Inflammatory breast cancer

This is a rare and aggressive presentation of locally advanced, invasive carcinoma, occurring in less than 4% of breast cancer cases. Inflammatory breast cancer occurs more commonly at a younger age than other breast cancers. A high BMI (body mass index) is thought to increase the risk of developing inflammatory breast cancer.

It presents as progressive inflammation of at least one third of the breast. The onset is usually rapid over several weeks.

The breast skin becomes warm and feels thick, and may have an orange peel appearance (peau d’orange). This is caused by cancer cells spreading through and blocking lymphatic vessels under the skin. The skin may be flushed pink initially and progress to appear red or purple.
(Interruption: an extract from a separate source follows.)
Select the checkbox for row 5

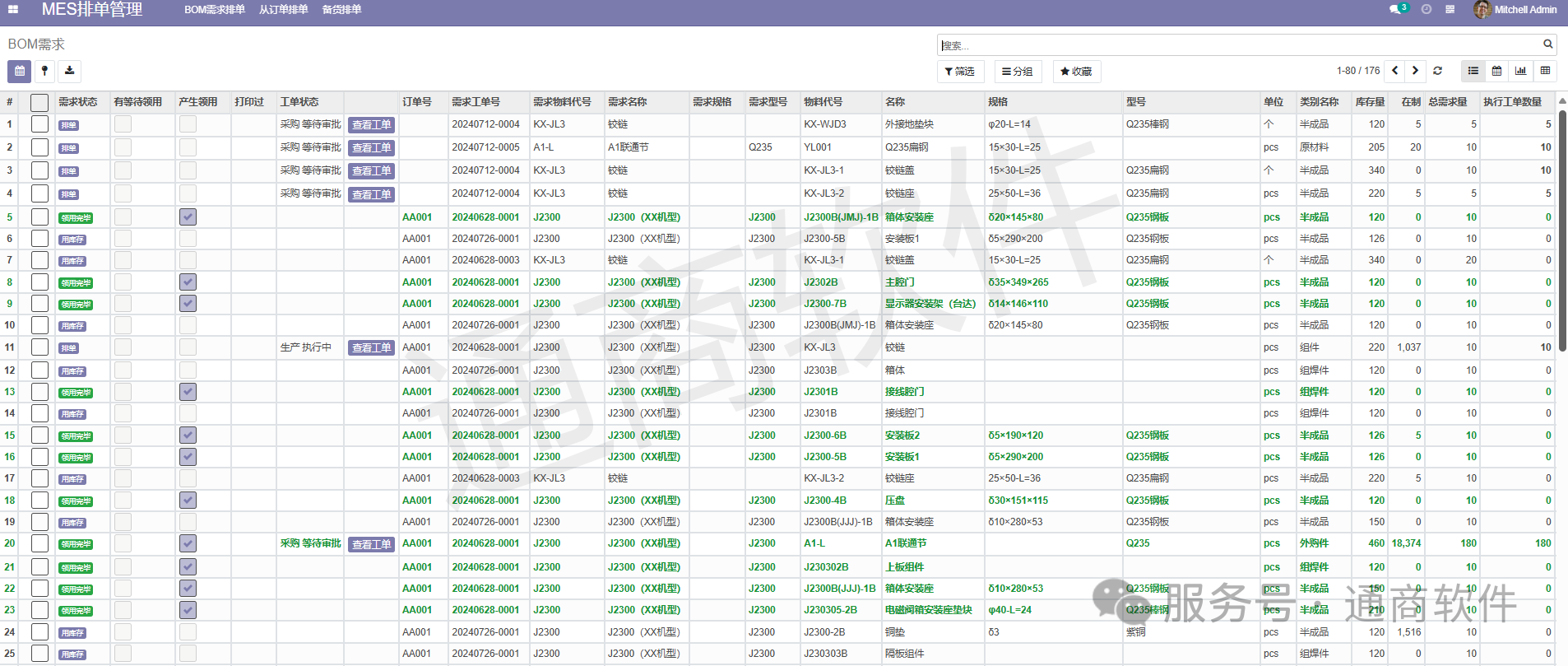pos(39,217)
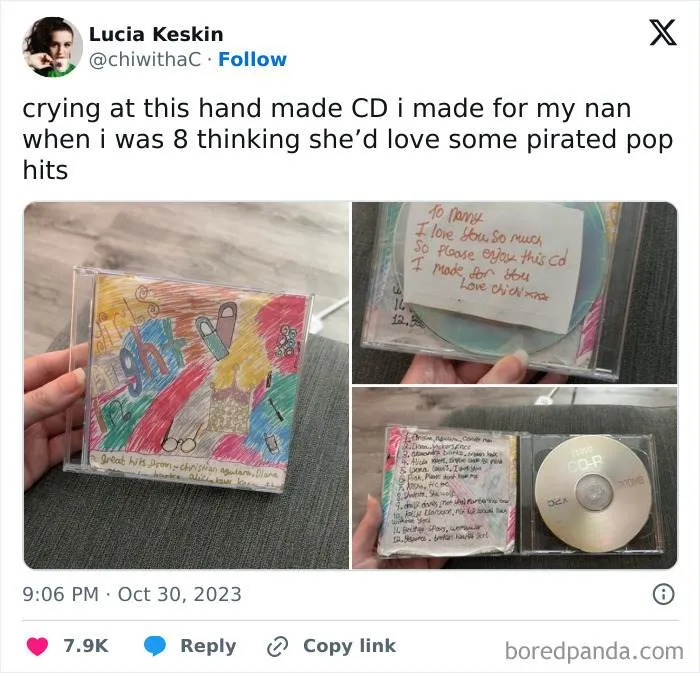
Task: Like the tweet with heart icon
Action: (38, 646)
The breast becomes swollen and enlarged and may feel heavy. Enlarged lymph nodes can often be felt in the axilla, but in many cases a distinct breast lump can’t be felt. In some cases the nipple may become flattened or inverted.

Inflammatory breast cancer is often confused with a breast infection (mastitis), but shows no improvement when treated with antibiotics.

In most cases there is lymph node involvement, and because of the high risk of distant metastases, CT and bone scans are performed to stage the disease and aid treatment planning. Neo-adjuvant chemotherapy (given before surgery) is required to shrink the tumour to enable surgical removal. Mastectomy and axillary node dissection is usually required, followed by radiation therapy. Herceptin and hormonal therapy are given when appropriate.